Andrew L. Wallace has been a member of the Board since October 2006. Mr. Wallace had 40 years of experience at Deloitte & Touche LLP before retiring in June 2006. Mr. Wallace served as an audit partner at Deloitte for 27 years, primarily serving large multi-national public companies. His broad industry experience includes large public company clients in the manufacturing, retail/distribution, commodities and satellite services industries. He also served as a member of Deloitte’s Tri-State Management Committee. Mr. Wallace received a BS in Accounting from Kent State University.

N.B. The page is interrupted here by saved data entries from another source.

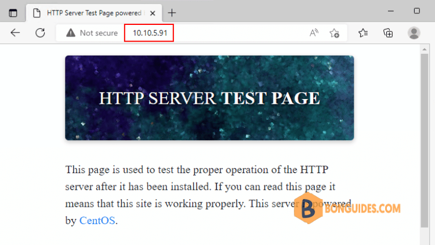The width and height of the screenshot is (435, 245).
Task: Click the HTTP SERVER TEST PAGE banner
Action: coord(209,98)
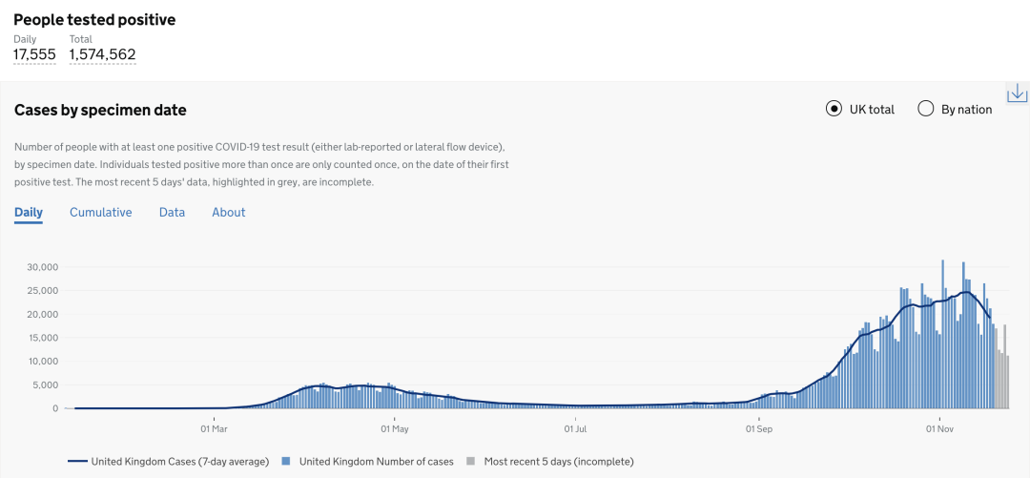Select the By nation radio button
Viewport: 1030px width, 478px height.
(x=925, y=109)
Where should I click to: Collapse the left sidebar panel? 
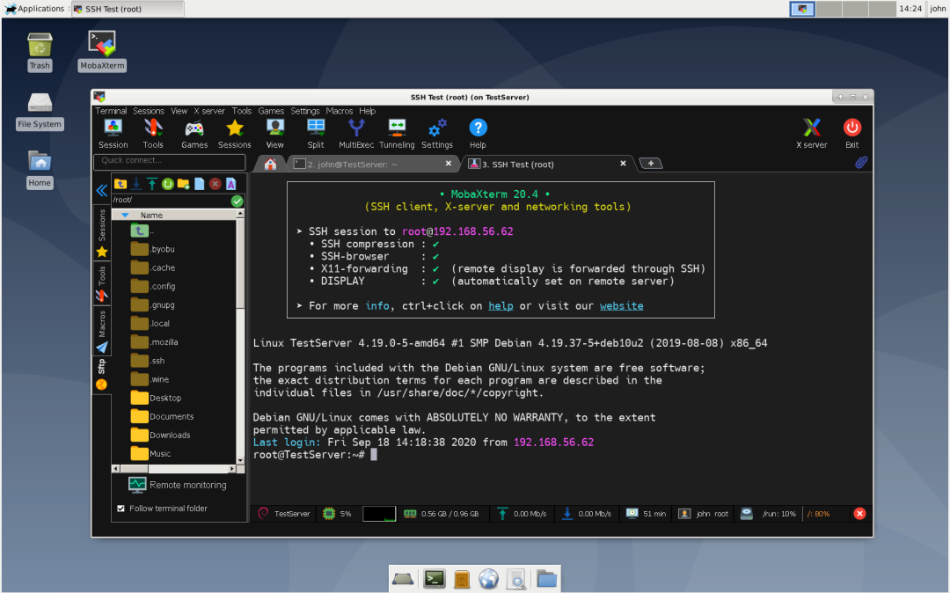[101, 190]
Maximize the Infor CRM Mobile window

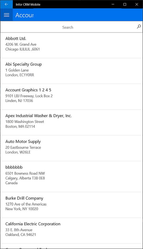tap(125, 4)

PROPOSAL 6 — APPOINTMENT OF INDEPENDENT AUDITORS
At the Meeting, the Company will ask Shareholders to approve the appointment of KPMG of Dublin, Ireland as the Company’s independent auditors and to authorize the Board to determine the auditors’ remuneration.
All services rendered by the independent auditors are subject to pre-approval and review by the Audit Committee.
OTHER BUSINESS
Management knows of no business that will be presented for consideration at the Meeting other than that stated in this Notice of Annual General Meeting. Should any additional matters come before the Annual General Meeting, it is intended that proxies in the accompanying form will be voted in accordance with the judgment of the person or persons named in the proxy.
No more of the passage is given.